Collected data
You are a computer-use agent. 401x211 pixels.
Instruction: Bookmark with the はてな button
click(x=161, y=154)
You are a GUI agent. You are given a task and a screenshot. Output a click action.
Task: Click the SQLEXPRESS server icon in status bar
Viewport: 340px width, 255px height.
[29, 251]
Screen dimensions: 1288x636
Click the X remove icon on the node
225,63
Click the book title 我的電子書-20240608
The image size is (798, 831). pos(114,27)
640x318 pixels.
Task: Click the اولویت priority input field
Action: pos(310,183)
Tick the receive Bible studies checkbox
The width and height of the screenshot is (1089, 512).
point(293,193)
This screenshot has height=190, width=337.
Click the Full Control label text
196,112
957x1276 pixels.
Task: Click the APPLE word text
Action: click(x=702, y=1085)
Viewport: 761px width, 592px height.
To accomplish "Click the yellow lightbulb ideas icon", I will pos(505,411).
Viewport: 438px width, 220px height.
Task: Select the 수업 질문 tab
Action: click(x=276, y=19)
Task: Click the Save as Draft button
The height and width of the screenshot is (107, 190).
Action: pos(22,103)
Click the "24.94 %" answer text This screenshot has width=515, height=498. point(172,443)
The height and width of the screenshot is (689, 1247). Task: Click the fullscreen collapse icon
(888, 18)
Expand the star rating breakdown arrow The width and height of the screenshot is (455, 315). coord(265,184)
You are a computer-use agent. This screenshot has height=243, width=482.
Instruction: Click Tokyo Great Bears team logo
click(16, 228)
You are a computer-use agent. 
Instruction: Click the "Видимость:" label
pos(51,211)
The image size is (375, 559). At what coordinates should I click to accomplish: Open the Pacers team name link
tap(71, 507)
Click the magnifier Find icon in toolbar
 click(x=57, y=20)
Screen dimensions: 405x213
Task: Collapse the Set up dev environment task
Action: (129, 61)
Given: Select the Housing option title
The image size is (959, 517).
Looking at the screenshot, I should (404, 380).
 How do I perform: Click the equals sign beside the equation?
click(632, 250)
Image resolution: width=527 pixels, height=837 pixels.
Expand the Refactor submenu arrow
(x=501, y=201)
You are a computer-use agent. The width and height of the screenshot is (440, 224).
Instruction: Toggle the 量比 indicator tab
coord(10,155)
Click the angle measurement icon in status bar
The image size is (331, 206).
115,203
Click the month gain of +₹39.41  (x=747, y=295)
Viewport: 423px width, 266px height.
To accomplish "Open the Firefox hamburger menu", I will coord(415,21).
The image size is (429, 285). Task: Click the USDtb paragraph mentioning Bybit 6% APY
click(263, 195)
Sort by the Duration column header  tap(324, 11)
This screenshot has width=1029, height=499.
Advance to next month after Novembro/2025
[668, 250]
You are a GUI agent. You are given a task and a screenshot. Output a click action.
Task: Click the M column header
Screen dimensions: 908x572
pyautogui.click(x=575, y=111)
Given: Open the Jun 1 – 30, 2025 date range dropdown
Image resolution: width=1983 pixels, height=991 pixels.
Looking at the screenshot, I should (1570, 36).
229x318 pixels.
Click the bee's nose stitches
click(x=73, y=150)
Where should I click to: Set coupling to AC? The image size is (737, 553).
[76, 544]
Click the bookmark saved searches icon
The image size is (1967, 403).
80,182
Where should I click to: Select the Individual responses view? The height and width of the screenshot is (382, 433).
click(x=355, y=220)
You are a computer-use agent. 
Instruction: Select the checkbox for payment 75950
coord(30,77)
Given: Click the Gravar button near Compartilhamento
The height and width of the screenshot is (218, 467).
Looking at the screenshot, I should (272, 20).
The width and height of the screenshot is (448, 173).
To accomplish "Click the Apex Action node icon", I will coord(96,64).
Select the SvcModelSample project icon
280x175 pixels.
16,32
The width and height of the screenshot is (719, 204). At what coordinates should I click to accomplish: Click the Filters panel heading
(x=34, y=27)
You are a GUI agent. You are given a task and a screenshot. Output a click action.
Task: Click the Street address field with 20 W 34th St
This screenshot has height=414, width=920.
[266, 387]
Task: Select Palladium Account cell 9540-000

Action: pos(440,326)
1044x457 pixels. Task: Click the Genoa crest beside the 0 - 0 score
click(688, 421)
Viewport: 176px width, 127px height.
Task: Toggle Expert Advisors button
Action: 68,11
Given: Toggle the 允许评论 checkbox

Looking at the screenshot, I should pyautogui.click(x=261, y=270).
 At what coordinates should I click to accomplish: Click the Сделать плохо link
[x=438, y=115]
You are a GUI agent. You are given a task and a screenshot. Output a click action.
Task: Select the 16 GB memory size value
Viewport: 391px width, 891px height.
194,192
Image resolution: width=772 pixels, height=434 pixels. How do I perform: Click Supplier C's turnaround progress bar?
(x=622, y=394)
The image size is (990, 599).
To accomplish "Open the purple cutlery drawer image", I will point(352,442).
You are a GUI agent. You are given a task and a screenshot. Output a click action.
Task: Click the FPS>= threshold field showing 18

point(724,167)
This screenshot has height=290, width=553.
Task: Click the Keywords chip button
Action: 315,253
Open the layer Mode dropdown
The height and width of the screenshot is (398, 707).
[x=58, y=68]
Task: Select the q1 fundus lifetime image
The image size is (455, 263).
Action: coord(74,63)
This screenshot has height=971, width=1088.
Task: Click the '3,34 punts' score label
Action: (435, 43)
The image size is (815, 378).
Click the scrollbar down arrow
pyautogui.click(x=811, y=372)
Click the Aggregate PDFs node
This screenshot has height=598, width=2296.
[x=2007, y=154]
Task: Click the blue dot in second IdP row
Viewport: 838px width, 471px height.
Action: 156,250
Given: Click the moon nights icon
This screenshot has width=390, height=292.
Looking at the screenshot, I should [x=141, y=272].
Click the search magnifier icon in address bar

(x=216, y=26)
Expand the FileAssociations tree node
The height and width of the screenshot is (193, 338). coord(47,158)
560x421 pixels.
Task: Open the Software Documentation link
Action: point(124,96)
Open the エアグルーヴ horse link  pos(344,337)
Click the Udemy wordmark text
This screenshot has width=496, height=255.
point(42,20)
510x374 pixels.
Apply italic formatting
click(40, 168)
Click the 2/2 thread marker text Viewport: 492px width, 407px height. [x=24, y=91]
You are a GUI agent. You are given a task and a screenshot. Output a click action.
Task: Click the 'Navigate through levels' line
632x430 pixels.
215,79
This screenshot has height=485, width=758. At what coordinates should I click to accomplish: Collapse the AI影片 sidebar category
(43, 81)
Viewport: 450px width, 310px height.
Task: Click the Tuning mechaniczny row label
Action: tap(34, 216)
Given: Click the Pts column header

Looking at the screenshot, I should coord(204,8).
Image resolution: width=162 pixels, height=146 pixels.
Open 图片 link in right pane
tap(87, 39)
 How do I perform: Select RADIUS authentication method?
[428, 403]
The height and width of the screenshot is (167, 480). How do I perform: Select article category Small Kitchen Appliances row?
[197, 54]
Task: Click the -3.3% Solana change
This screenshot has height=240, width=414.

◆ **EXERCISE GOAL**
Reproduce each entry above without a single difference.

◆ **WRITTEN SOLUTION**
You are a computer-use agent. 401x211 pixels.
Instruction: Bookmark with the はてな button
click(x=161, y=154)
You are a GUI agent. You are given a task and a screenshot. Output a click action.
Task: Click the SQLEXPRESS server icon in status bar
Viewport: 340px width, 255px height.
[29, 251]
Screen dimensions: 1288x636
Click the X remove icon on the node
225,63
Click the book title 我的電子書-20240608
The image size is (798, 831). pos(114,27)
640x318 pixels.
Task: Click the اولویت priority input field
Action: pos(310,183)
Tick the receive Bible studies checkbox
The width and height of the screenshot is (1089, 512).
point(293,193)
This screenshot has height=190, width=337.
Click the Full Control label text
196,112
957x1276 pixels.
Task: Click the APPLE word text
Action: click(x=702, y=1085)
Viewport: 761px width, 592px height.
To accomplish "Click the yellow lightbulb ideas icon", I will pos(505,411).
Viewport: 438px width, 220px height.
Task: Select the 수업 질문 tab
Action: click(x=276, y=19)
Task: Click the Save as Draft button
The height and width of the screenshot is (107, 190).
Action: pos(22,103)
Click the "24.94 %" answer text This screenshot has width=515, height=498. point(172,443)
The height and width of the screenshot is (689, 1247). Task: Click the fullscreen collapse icon
(888, 18)
Expand the star rating breakdown arrow The width and height of the screenshot is (455, 315). coord(265,184)
You are a computer-use agent. This screenshot has height=243, width=482.
Instruction: Click Tokyo Great Bears team logo
click(16, 228)
You are a computer-use agent. 
Instruction: Click the "Видимость:" label
pos(51,211)
The image size is (375, 559). At what coordinates should I click to accomplish: Open the Pacers team name link
tap(71, 507)
Click the magnifier Find icon in toolbar
 click(x=57, y=20)
Screen dimensions: 405x213
Task: Collapse the Set up dev environment task
Action: (129, 61)
Given: Select the Housing option title
The image size is (959, 517).
Looking at the screenshot, I should (404, 380).
 How do I perform: Click the equals sign beside the equation?
click(632, 250)
Image resolution: width=527 pixels, height=837 pixels.
Expand the Refactor submenu arrow
(x=501, y=201)
You are a computer-use agent. The width and height of the screenshot is (440, 224).
Instruction: Toggle the 量比 indicator tab
coord(10,155)
Click the angle measurement icon in status bar
The image size is (331, 206).
115,203
Click the month gain of +₹39.41  (x=747, y=295)
Viewport: 423px width, 266px height.
To accomplish "Open the Firefox hamburger menu", I will coord(415,21).
The image size is (429, 285). Task: Click the USDtb paragraph mentioning Bybit 6% APY
click(263, 195)
Sort by the Duration column header  tap(324, 11)
This screenshot has width=1029, height=499.
Advance to next month after Novembro/2025
[668, 250]
You are a GUI agent. You are given a task and a screenshot. Output a click action.
Task: Click the M column header
Screen dimensions: 908x572
pyautogui.click(x=575, y=111)
Given: Open the Jun 1 – 30, 2025 date range dropdown
Image resolution: width=1983 pixels, height=991 pixels.
Looking at the screenshot, I should (1570, 36).
229x318 pixels.
Click the bee's nose stitches
click(x=73, y=150)
Where should I click to: Set coupling to AC? The image size is (737, 553).
[76, 544]
Click the bookmark saved searches icon
The image size is (1967, 403).
80,182
Where should I click to: Select the Individual responses view? The height and width of the screenshot is (382, 433).
click(x=355, y=220)
You are a computer-use agent. 
Instruction: Select the checkbox for payment 75950
coord(30,77)
Given: Click the Gravar button near Compartilhamento
The height and width of the screenshot is (218, 467).
Looking at the screenshot, I should (272, 20).
The width and height of the screenshot is (448, 173).
To accomplish "Click the Apex Action node icon", I will coord(96,64).
Select the SvcModelSample project icon
280x175 pixels.
16,32
The width and height of the screenshot is (719, 204). At what coordinates should I click to accomplish: Click the Filters panel heading
(x=34, y=27)
You are a GUI agent. You are given a task and a screenshot. Output a click action.
Task: Click the Street address field with 20 W 34th St
This screenshot has height=414, width=920.
[266, 387]
Task: Select Palladium Account cell 9540-000

Action: pos(440,326)
1044x457 pixels. Task: Click the Genoa crest beside the 0 - 0 score
click(688, 421)
Viewport: 176px width, 127px height.
Task: Toggle Expert Advisors button
Action: 68,11
Given: Toggle the 允许评论 checkbox

Looking at the screenshot, I should pyautogui.click(x=261, y=270).
 At what coordinates should I click to accomplish: Click the Сделать плохо link
[x=438, y=115]
You are a GUI agent. You are given a task and a screenshot. Output a click action.
Task: Select the 16 GB memory size value
Viewport: 391px width, 891px height.
194,192
Image resolution: width=772 pixels, height=434 pixels. How do I perform: Click Supplier C's turnaround progress bar?
(x=622, y=394)
The image size is (990, 599).
To accomplish "Open the purple cutlery drawer image", I will point(352,442).
You are a GUI agent. You are given a task and a screenshot. Output a click action.
Task: Click the FPS>= threshold field showing 18

point(724,167)
This screenshot has height=290, width=553.
Task: Click the Keywords chip button
Action: 315,253
Open the layer Mode dropdown
The height and width of the screenshot is (398, 707).
[x=58, y=68]
Task: Select the q1 fundus lifetime image
The image size is (455, 263).
Action: coord(74,63)
This screenshot has height=971, width=1088.
Task: Click the '3,34 punts' score label
Action: (435, 43)
The image size is (815, 378).
Click the scrollbar down arrow
pyautogui.click(x=811, y=372)
Click the Aggregate PDFs node
This screenshot has height=598, width=2296.
[x=2007, y=154]
Task: Click the blue dot in second IdP row
Viewport: 838px width, 471px height.
Action: 156,250
Given: Click the moon nights icon
This screenshot has width=390, height=292.
Looking at the screenshot, I should [x=141, y=272].
Click the search magnifier icon in address bar

(x=216, y=26)
Expand the FileAssociations tree node
The height and width of the screenshot is (193, 338). coord(47,158)
560x421 pixels.
Task: Open the Software Documentation link
Action: point(124,96)
Open the エアグルーヴ horse link  pos(344,337)
Click the Udemy wordmark text
This screenshot has width=496, height=255.
point(42,20)
510x374 pixels.
Apply italic formatting
click(40, 168)
Click the 2/2 thread marker text Viewport: 492px width, 407px height. [x=24, y=91]
You are a GUI agent. You are given a task and a screenshot. Output a click action.
Task: Click the 'Navigate through levels' line
632x430 pixels.
215,79
This screenshot has height=485, width=758. At what coordinates should I click to accomplish: Collapse the AI影片 sidebar category
(43, 81)
Viewport: 450px width, 310px height.
Task: Click the Tuning mechaniczny row label
Action: tap(34, 216)
Given: Click the Pts column header

Looking at the screenshot, I should coord(204,8).
Image resolution: width=162 pixels, height=146 pixels.
Open 图片 link in right pane
tap(87, 39)
 How do I perform: Select RADIUS authentication method?
[428, 403]
The height and width of the screenshot is (167, 480). How do I perform: Select article category Small Kitchen Appliances row?
[197, 54]
Task: Click the -3.3% Solana change
This screenshot has height=240, width=414.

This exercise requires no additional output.